>> BEGIN Source material

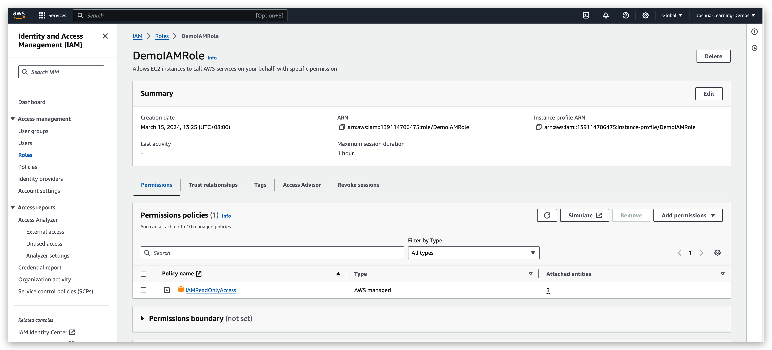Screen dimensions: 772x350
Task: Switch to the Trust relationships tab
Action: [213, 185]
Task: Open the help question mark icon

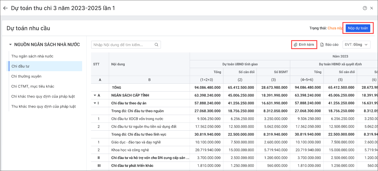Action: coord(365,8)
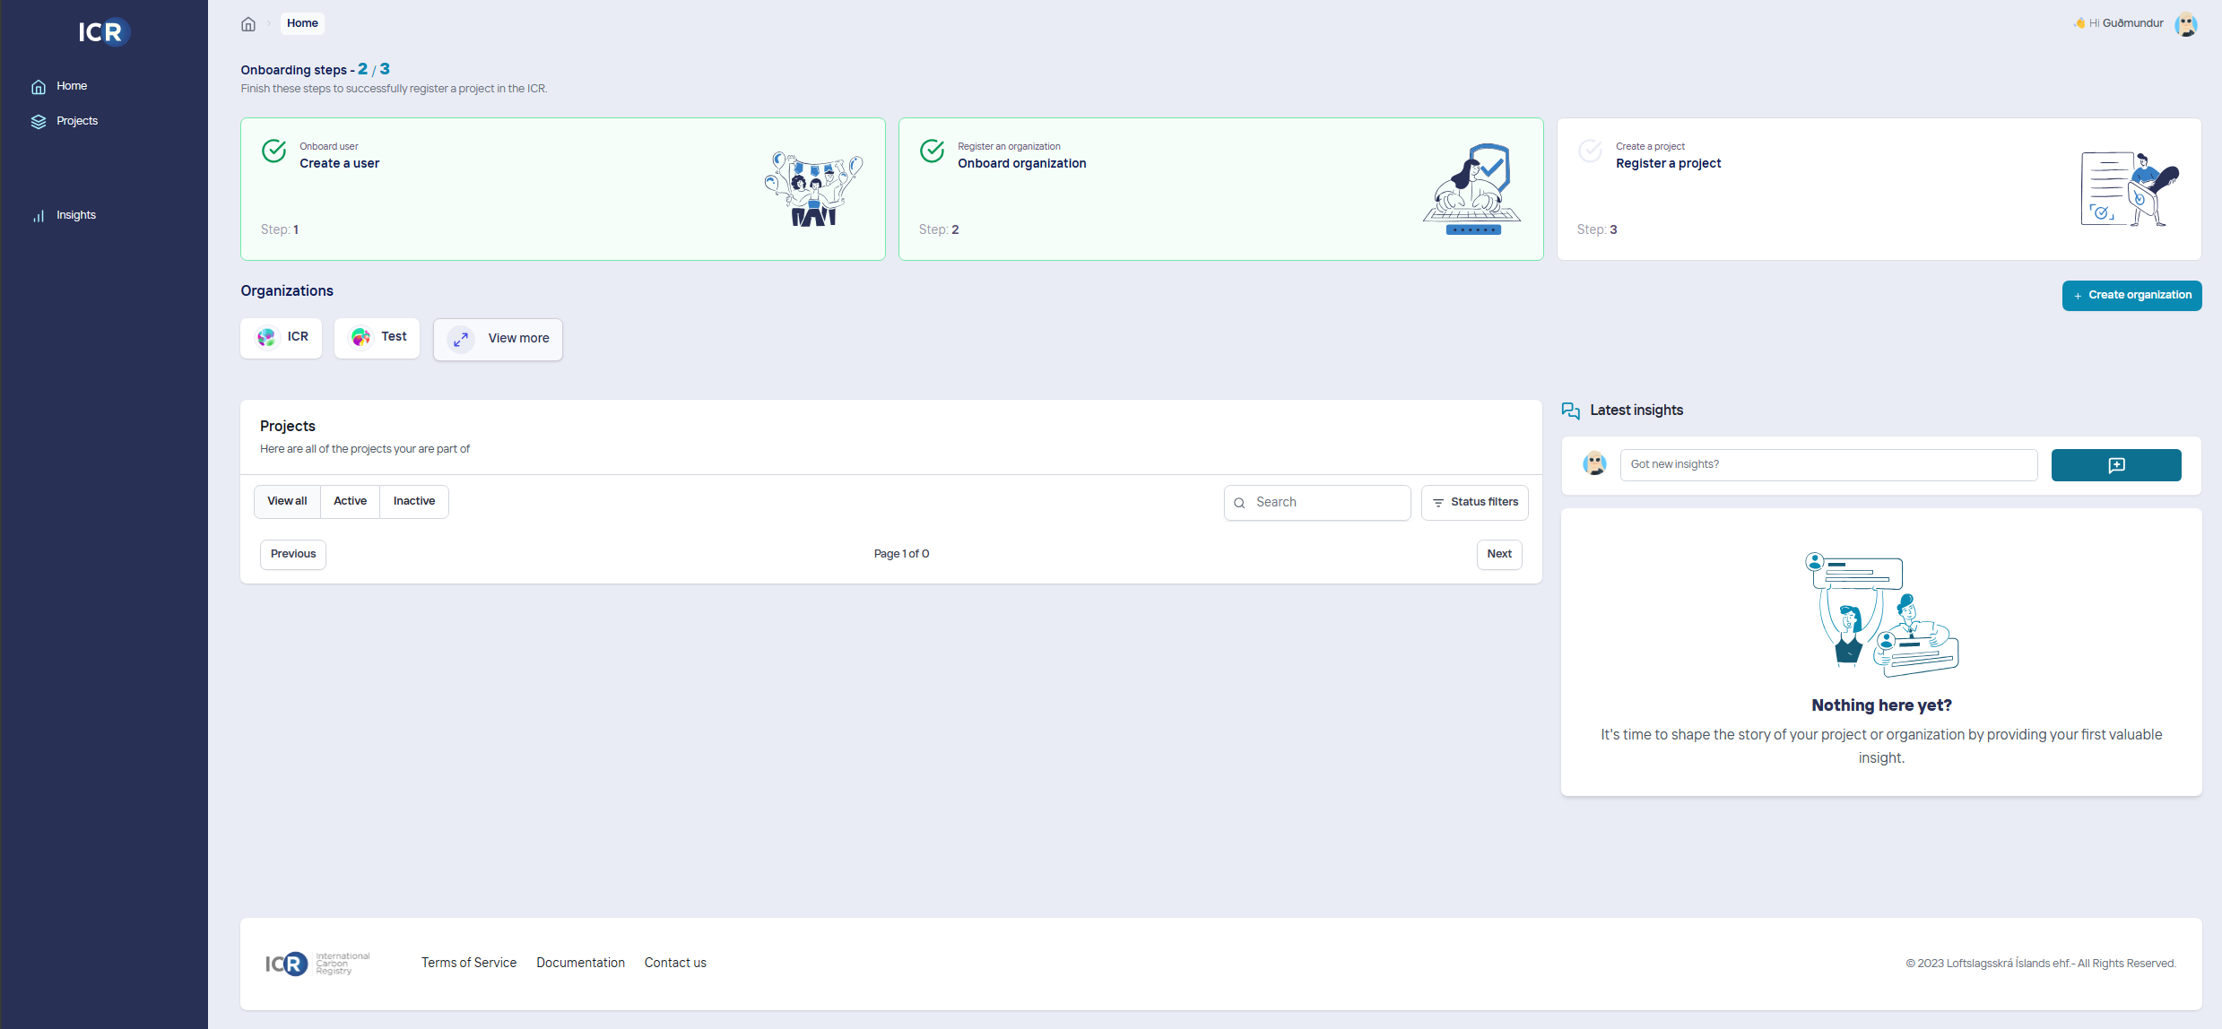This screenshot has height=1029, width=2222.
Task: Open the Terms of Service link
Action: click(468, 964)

>> END Source material
>> BEGIN Source material

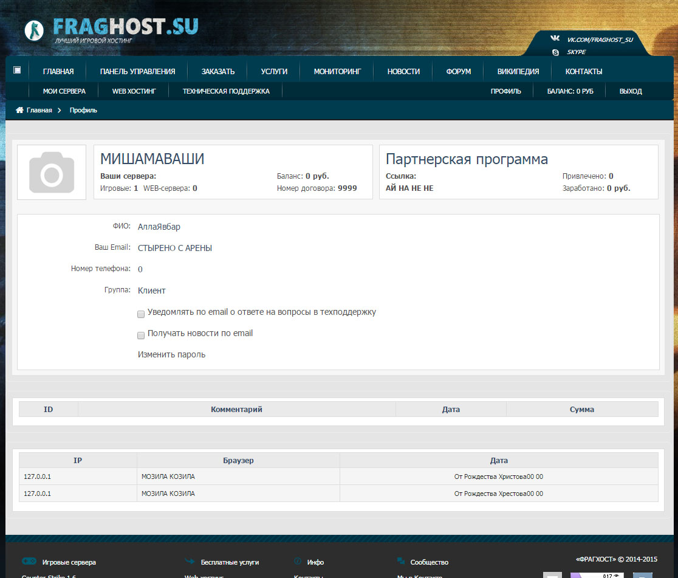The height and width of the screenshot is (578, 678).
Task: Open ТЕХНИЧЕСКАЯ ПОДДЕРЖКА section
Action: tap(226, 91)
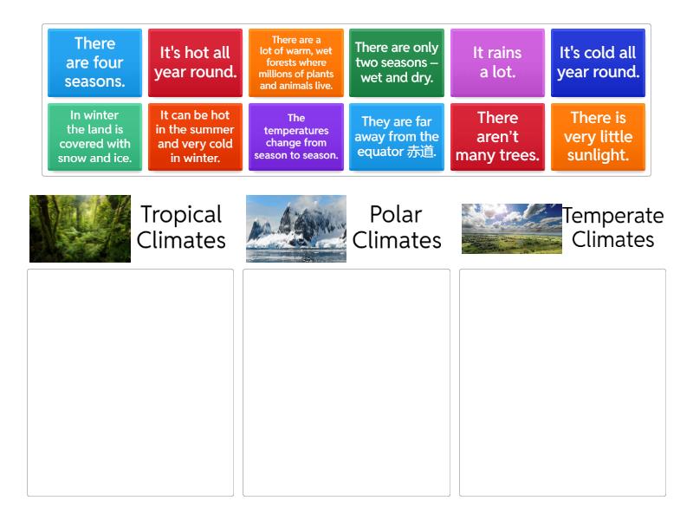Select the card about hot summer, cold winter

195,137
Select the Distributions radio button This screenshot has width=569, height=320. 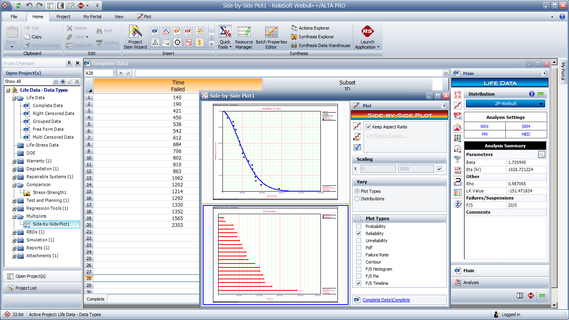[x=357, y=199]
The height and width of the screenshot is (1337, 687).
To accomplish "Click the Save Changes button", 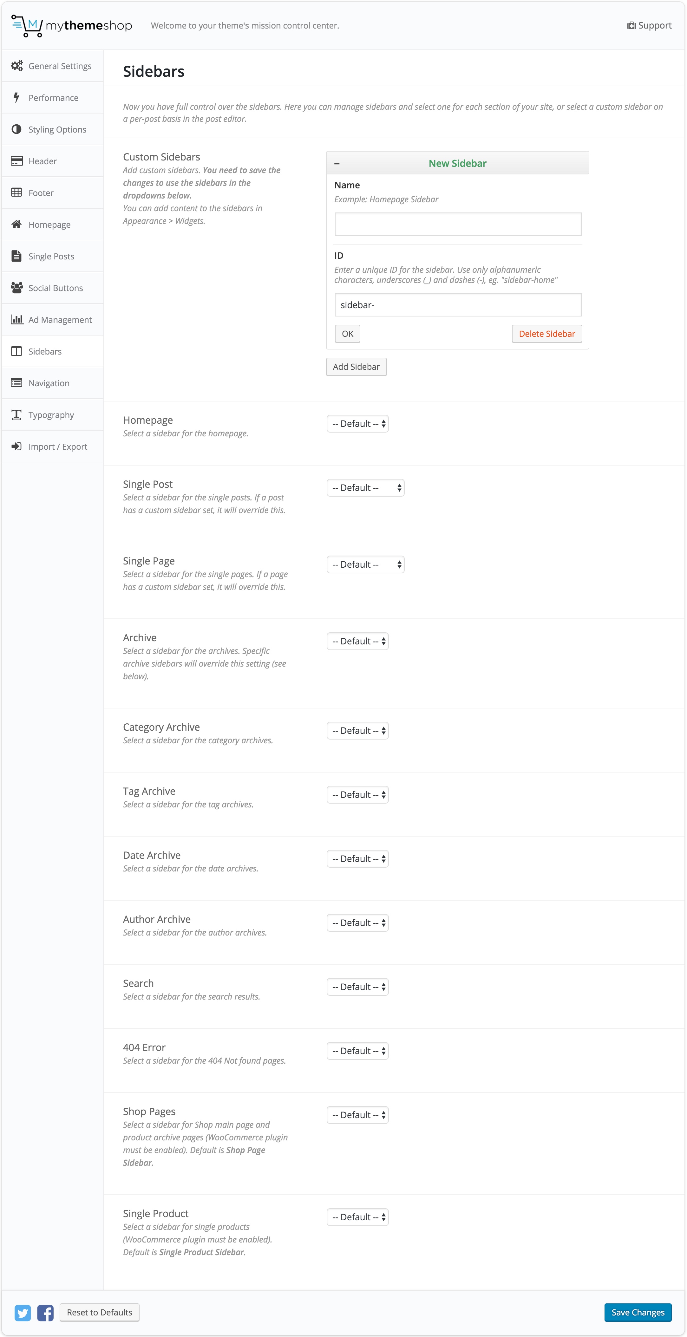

>> END Source material

#### [Direction]
Rewrite everything from the line containing "The height and width of the screenshot is (1337, 687)." down to the line containing "the Save Changes", changing "accomplish" to "carry out" and keeping every other part of those lines as it is. Leave the pictures out of your answer.

#### [Written answer]
The height and width of the screenshot is (1337, 687).
To carry out "Click the Save Changes button", 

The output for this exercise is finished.